• **Jobs**
1) From the mailing-list post on D-Bus in the kernel below, list every file or directory path that appears.
2) Using the mailing-list post on D-Bus in the kernel below, answer each question briefly.
(a) Which environment variable is not set, so that the default system bus address had to be changed?
(b) In the prototype, what causes a bus to be created?
(c) Which listen address keeps the usual AF_UNIX sockets in use?

• **Passage provided**

Off-topic: D-Bus in the kernel

Alban Crequy alban.crequy at collabora.co.uk
Fri Sep 17 16:58:47 PDT 2010


Le Fri, 17 Sep 2010 14:07:26 -0400,
Ray Strode <halfline at gmail.com> a écrit :

> Hi,
> 
> > So I could test a full GNOME session (and also N900) with AF_DBUS
> > without implementing the bus driver in the kernel.
> So this puts the session bus in the kernel?

It depends what is in /etc/dbus-1/{session,system}.conf. If there is:
  <listen>unix:tmpdir=/tmp</listen>
it uses the usual AF_UNIX sockets. If I change it to:
  <listen>dbus:path=/tmp/kdbus</listen>
then it use AF_DBUS sockets with kdbus.

I tested changing both session.conf and system.conf in order test kdbus
on both the session and system bus. For the system bus, I also needed
to change the default bus address in libdbus/configure.in because the
environment variable $DBUS_SYSTEM_BUS_ADDRESS is not set.

> To me, putting the /system/ bus in the kernel makes some sense because
> the lifetime of the system bus is the lifetime of the system.  Just
> like the kernel.

But the bus system should not be started as early as the kernel boot,
at least not before some userspace application read the policy in the
configuration file and set up the bus correctly. It makes sense that
the system bus is created and configured by userspace.

In the prototype, a bus is created when an application bind() and
listen() on an AF_DBUS socket. kdbus doesn't know about the 2 kinds of
bus (system or session). There is several buses when several AF_DBUS
sockets are bound with a different name.

• **Data shown**

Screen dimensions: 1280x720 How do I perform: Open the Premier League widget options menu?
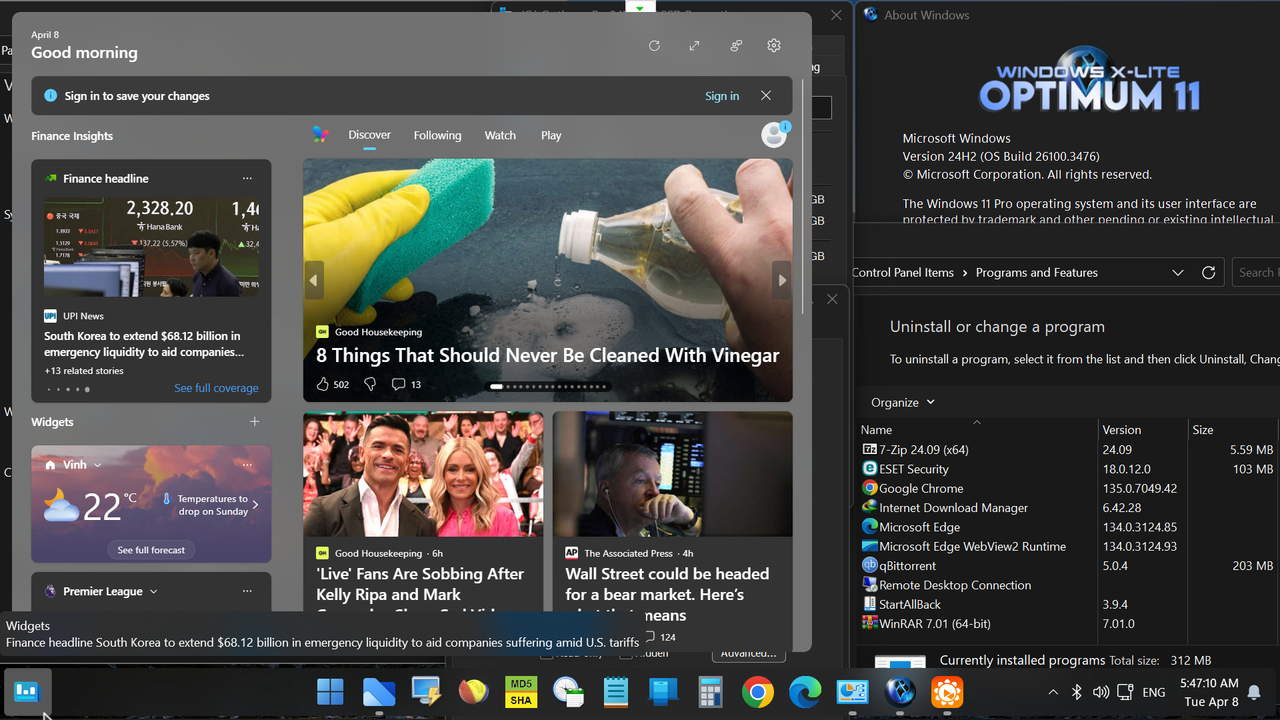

• **Set of answers**
1)
/etc/dbus-1/{session,system}.conf
/tmp
/tmp/kdbus
libdbus/configure.in

2)
(a) $DBUS_SYSTEM_BUS_ADDRESS
(b) An application calling bind() and listen() on an AF_DBUS socket.
(c) unix:tmpdir=/tmp